» **Task item**
Select and copy out every line in the records containing "Open".
(Data supplied)
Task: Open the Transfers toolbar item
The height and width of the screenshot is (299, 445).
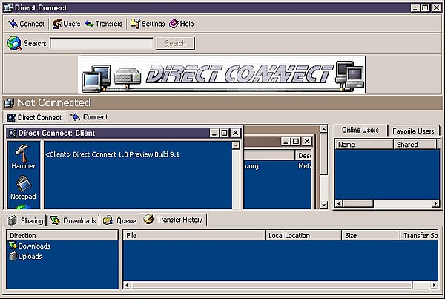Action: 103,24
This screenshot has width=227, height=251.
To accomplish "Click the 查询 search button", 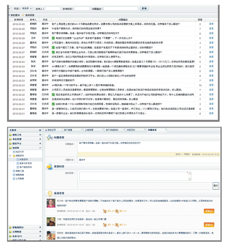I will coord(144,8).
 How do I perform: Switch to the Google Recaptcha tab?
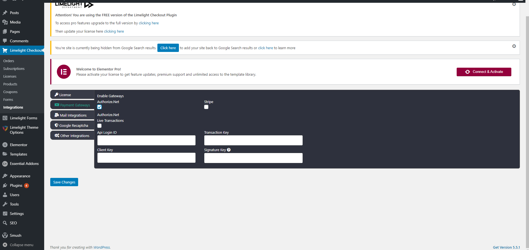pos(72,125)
(End Data supplied)
(Data supplied)
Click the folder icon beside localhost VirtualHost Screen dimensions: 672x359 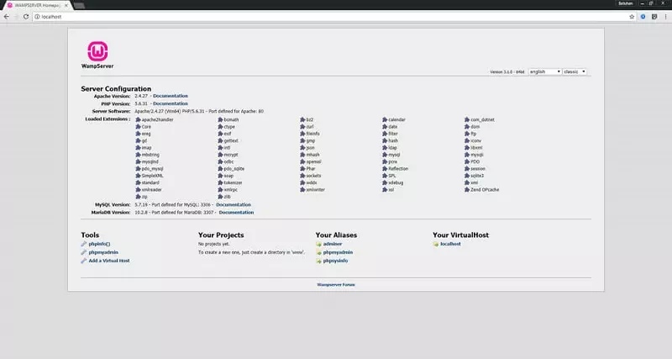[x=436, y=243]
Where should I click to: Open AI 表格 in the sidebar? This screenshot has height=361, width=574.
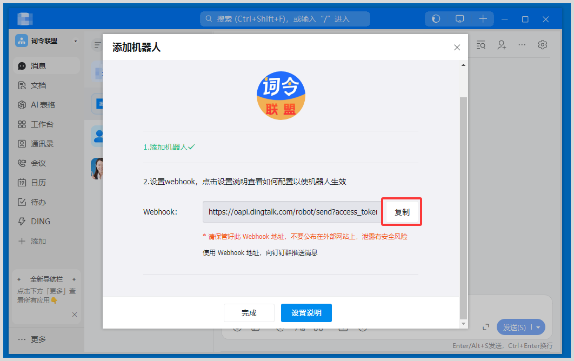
(End Data supplied)
(Data supplied)
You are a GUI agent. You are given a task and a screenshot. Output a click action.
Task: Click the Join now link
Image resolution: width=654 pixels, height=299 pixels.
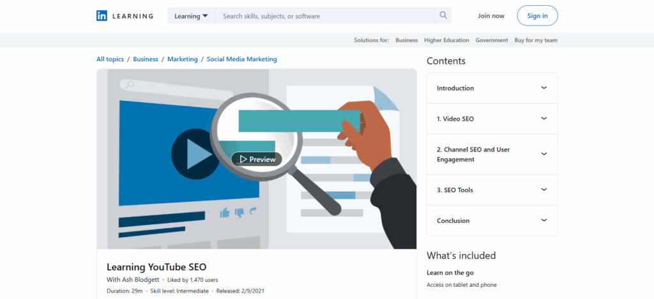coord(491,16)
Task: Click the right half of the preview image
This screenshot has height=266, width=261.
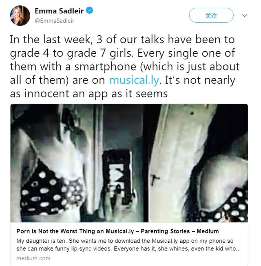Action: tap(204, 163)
(End Data supplied)
» **Expected answer**
Task: Open the Transfers toolbar item
Where should I click to: Open AI 表格 in the sidebar? This screenshot has height=361, width=574.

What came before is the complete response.